U.S. boxer Rau'shee Warren, July 14, 2011 (AP).
Mike Richman
Rau’shee Warren will make history at the upcoming London Olympics by becoming the first U.S. boxer to be a three-time Olympian.  His trips to Athens and Beijing ended in disappointment, but the flyweight (52 kg) is determined to win his first medal in London.  
Rau’shee Warren, fresh off a world championship, was a medal favorite at the 2008 Beijing Olympics.  But he lost a controversial decision in his opening bout in the 52-kilogram class to South Korea’s Lee Ok-sung.  Thinking he was far ahead on points, Warren danced around Lee and stopped throwing hard punches in the closing seconds.  When the judges scored the bout 9-8 for Lee, Warren was crushed.

The loss motivated him to remain an amateur boxer and train harder for the London Games.

“So my coach has been kind of putting me in training for nine minutes, we [were] fighting three minutes each round, he wanted me to not rest and not break [for] nine minutes straight with my opponent, like as far as with my training partner if I’m in the gym, he wanted me to go all out, and not get tired in the ring," said Warren.

Warren is hoping to benefit from nearly two decades of training.  Growing up in a rough, impoverished neighborhood in Cincinnati, Ohio, he emulated his three brothers, all amateur boxers, and stepped in the ring at age six.  He was so small he was often matched against larger boys, but he won his first amateur fight at age eight.

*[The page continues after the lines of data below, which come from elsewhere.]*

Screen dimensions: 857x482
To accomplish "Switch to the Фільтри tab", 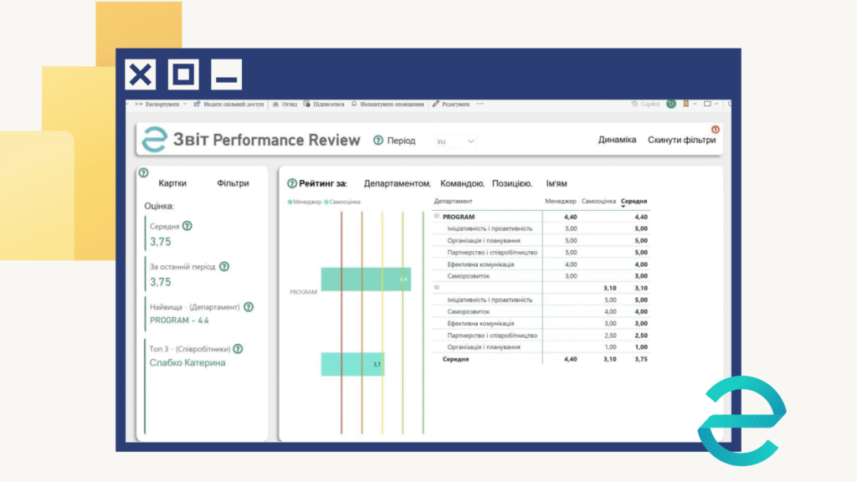I will point(233,183).
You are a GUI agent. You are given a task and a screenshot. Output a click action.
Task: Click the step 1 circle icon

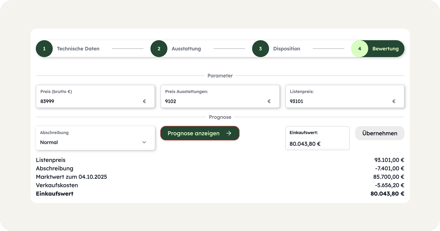pos(44,49)
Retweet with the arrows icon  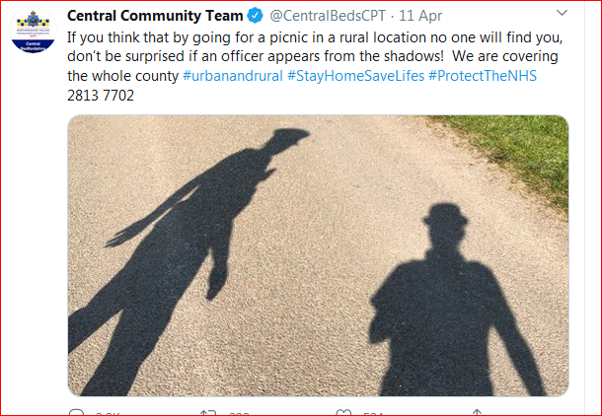pos(208,412)
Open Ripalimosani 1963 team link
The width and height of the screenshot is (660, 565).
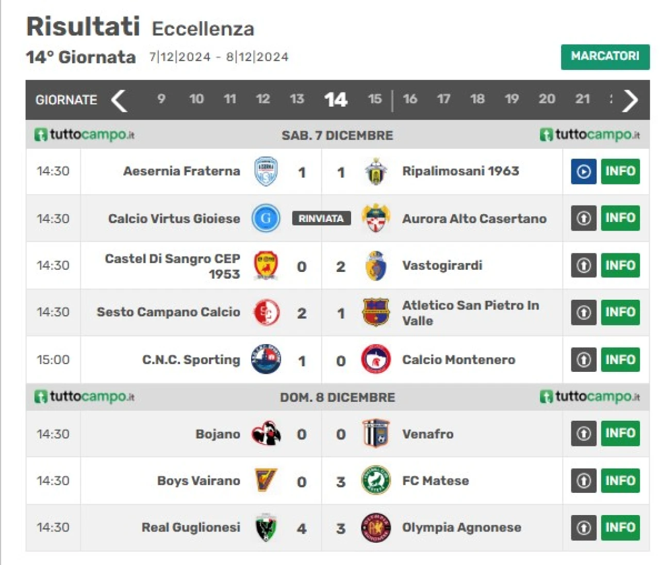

Now 25, he says fighting older and possibly stronger opponents helped him develop his skills.

“It helped me do a lot because I was learning all the small things as far as stepping with the jab and using the combinations, and bobbing, weaving, plus I was watching a lot of people growing up before me that were in the gym like Ricardo Williams," he said. "He was a silver medalist at the 2000 Olympics in Sydney.”

Warren also watched tapes of another U.S. boxer Pernell Whitaker, a gold medalist at the 1984 Olympics who won pro championships in four weight divisions.

At age 17, Warren had qualified for the U.S. Olympic boxing team in Athens as a light flyweight at 49 kilograms, making him the youngest U.S. male at those Games in any sport.  He lost in the first round, just like he did four years later in his humbling defeat as a favorite in Beijing.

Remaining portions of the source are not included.